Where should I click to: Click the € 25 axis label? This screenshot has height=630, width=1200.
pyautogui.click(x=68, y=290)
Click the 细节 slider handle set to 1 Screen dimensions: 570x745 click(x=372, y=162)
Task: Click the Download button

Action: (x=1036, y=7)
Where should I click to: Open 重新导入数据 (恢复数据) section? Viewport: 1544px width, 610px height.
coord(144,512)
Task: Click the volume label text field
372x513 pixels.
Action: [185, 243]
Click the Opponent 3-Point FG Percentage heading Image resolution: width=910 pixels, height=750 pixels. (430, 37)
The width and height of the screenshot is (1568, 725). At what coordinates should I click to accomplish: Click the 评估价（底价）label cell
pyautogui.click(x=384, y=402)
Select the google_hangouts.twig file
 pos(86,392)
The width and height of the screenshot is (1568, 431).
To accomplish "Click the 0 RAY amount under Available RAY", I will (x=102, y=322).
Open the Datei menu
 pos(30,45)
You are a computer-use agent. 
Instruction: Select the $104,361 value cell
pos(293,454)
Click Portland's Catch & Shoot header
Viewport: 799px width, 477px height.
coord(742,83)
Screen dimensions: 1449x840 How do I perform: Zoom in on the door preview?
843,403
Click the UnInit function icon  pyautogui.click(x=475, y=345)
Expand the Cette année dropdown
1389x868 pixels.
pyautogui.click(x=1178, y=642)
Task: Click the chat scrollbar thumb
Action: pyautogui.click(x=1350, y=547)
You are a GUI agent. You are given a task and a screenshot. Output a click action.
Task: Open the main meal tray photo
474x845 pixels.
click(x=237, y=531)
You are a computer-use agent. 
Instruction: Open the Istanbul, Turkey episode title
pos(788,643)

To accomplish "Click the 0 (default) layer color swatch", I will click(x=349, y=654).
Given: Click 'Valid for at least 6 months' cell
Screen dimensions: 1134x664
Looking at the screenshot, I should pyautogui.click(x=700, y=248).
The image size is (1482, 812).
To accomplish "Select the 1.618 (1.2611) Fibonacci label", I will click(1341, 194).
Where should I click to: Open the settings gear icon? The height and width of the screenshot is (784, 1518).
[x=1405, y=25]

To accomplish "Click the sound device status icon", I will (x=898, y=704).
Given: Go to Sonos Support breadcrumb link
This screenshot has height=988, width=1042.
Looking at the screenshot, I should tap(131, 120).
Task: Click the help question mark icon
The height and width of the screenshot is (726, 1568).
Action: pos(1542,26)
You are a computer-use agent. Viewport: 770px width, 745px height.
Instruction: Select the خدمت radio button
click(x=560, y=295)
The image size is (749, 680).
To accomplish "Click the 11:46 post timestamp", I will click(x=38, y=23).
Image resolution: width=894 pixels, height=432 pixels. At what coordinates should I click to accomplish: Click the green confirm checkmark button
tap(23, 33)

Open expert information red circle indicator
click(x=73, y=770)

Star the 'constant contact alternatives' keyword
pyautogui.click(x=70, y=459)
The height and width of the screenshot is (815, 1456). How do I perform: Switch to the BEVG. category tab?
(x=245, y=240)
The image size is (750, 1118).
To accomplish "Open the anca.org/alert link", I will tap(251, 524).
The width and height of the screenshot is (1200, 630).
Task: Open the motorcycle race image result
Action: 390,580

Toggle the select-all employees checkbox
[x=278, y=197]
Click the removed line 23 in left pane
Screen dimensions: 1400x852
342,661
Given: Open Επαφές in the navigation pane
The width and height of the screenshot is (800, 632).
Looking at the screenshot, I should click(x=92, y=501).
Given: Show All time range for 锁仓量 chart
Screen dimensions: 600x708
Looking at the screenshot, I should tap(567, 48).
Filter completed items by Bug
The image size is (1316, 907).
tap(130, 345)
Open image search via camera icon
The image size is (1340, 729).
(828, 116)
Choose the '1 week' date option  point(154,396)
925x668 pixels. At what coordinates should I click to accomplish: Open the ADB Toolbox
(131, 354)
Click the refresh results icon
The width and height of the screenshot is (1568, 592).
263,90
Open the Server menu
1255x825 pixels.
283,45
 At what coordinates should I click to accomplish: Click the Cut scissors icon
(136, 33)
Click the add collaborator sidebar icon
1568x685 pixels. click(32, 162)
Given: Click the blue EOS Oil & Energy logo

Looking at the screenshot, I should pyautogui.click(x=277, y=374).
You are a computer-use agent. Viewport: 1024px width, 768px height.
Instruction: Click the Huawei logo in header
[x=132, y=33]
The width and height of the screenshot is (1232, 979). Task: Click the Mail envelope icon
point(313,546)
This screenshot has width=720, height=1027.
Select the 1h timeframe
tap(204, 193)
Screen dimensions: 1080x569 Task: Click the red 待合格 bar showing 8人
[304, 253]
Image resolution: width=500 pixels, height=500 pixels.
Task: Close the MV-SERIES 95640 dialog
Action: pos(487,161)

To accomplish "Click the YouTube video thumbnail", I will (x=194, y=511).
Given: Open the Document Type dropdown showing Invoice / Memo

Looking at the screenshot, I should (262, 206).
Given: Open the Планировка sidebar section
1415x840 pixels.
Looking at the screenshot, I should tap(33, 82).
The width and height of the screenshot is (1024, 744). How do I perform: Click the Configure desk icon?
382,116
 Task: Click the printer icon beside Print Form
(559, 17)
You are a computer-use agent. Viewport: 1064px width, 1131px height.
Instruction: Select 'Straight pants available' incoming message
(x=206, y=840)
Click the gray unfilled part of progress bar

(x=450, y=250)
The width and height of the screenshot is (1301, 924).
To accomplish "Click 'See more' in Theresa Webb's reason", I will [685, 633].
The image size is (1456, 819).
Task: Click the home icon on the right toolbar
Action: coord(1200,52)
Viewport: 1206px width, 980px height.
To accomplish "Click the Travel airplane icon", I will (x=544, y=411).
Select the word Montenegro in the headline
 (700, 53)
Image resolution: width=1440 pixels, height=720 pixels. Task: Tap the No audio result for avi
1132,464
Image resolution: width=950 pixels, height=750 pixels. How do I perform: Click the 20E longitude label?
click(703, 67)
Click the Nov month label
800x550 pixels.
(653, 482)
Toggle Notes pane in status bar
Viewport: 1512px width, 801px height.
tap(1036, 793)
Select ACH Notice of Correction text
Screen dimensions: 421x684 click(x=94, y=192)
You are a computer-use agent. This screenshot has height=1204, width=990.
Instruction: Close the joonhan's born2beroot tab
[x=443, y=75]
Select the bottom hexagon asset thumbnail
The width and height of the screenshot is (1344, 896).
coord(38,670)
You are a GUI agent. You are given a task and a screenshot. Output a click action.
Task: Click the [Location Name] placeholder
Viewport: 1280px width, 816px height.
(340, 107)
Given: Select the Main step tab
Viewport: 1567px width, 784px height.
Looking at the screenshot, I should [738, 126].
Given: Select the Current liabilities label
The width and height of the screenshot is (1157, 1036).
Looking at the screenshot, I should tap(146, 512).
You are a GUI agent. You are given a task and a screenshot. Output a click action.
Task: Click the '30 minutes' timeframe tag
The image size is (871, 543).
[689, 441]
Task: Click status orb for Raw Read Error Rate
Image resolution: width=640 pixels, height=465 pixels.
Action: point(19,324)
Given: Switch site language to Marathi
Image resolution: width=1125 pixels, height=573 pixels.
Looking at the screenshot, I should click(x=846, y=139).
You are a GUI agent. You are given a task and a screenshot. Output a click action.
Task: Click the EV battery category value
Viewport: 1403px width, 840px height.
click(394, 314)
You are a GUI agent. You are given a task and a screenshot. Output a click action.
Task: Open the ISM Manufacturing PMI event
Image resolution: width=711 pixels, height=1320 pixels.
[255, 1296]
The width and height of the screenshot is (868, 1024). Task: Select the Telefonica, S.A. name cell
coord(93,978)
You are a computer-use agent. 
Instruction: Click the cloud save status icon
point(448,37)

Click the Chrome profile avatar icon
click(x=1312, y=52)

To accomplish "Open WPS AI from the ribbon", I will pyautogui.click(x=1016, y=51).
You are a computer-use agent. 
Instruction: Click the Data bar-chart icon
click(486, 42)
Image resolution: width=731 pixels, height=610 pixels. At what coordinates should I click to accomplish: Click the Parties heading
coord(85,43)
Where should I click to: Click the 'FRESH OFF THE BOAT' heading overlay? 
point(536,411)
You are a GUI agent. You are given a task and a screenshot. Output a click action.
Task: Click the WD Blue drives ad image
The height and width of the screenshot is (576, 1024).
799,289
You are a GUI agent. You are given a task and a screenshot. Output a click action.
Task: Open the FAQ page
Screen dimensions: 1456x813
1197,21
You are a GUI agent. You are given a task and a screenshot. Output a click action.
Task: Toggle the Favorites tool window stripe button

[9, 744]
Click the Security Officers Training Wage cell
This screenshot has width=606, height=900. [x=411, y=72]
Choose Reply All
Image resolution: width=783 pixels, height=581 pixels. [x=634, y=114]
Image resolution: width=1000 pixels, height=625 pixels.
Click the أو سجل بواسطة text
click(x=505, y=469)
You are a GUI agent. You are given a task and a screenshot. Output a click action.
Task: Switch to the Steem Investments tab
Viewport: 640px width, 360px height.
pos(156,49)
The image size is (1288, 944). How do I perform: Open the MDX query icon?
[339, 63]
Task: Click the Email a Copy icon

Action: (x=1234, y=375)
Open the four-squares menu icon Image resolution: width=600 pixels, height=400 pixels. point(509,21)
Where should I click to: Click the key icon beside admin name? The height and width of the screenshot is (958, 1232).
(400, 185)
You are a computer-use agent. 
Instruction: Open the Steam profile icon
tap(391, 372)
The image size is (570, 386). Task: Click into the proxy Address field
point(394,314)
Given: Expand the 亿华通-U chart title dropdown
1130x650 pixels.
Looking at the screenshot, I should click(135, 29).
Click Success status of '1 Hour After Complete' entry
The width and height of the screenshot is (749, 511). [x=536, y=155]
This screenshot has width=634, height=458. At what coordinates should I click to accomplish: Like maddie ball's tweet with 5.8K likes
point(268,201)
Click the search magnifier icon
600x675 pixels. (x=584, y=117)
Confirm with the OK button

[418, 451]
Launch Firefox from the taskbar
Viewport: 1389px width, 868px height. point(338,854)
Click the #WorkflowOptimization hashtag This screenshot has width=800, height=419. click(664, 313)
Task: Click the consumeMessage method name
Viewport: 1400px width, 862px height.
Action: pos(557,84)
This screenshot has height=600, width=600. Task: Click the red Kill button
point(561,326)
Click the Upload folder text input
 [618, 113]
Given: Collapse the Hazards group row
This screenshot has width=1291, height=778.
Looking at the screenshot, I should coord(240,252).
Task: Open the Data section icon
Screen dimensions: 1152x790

### The problem:
Copy out, character for character, the lines starting with the one that contains "Screen dimensions: 1080x569" and going on through the one that contains "(x=450, y=250)", both included.

### Reply to the task:
Screen dimensions: 1080x569 Task: Click the red 待合格 bar showing 8人
[304, 253]
Image resolution: width=500 pixels, height=500 pixels.
Task: Close the MV-SERIES 95640 dialog
Action: pos(487,161)

To accomplish "Click the YouTube video thumbnail", I will (x=194, y=511).
Given: Open the Document Type dropdown showing Invoice / Memo

Looking at the screenshot, I should (262, 206).
Given: Open the Планировка sidebar section
1415x840 pixels.
Looking at the screenshot, I should tap(33, 82).
The width and height of the screenshot is (1024, 744). How do I perform: Click the Configure desk icon?
382,116
 Task: Click the printer icon beside Print Form
(559, 17)
You are a computer-use agent. Viewport: 1064px width, 1131px height.
Instruction: Select 'Straight pants available' incoming message
(x=206, y=840)
Click the gray unfilled part of progress bar

(x=450, y=250)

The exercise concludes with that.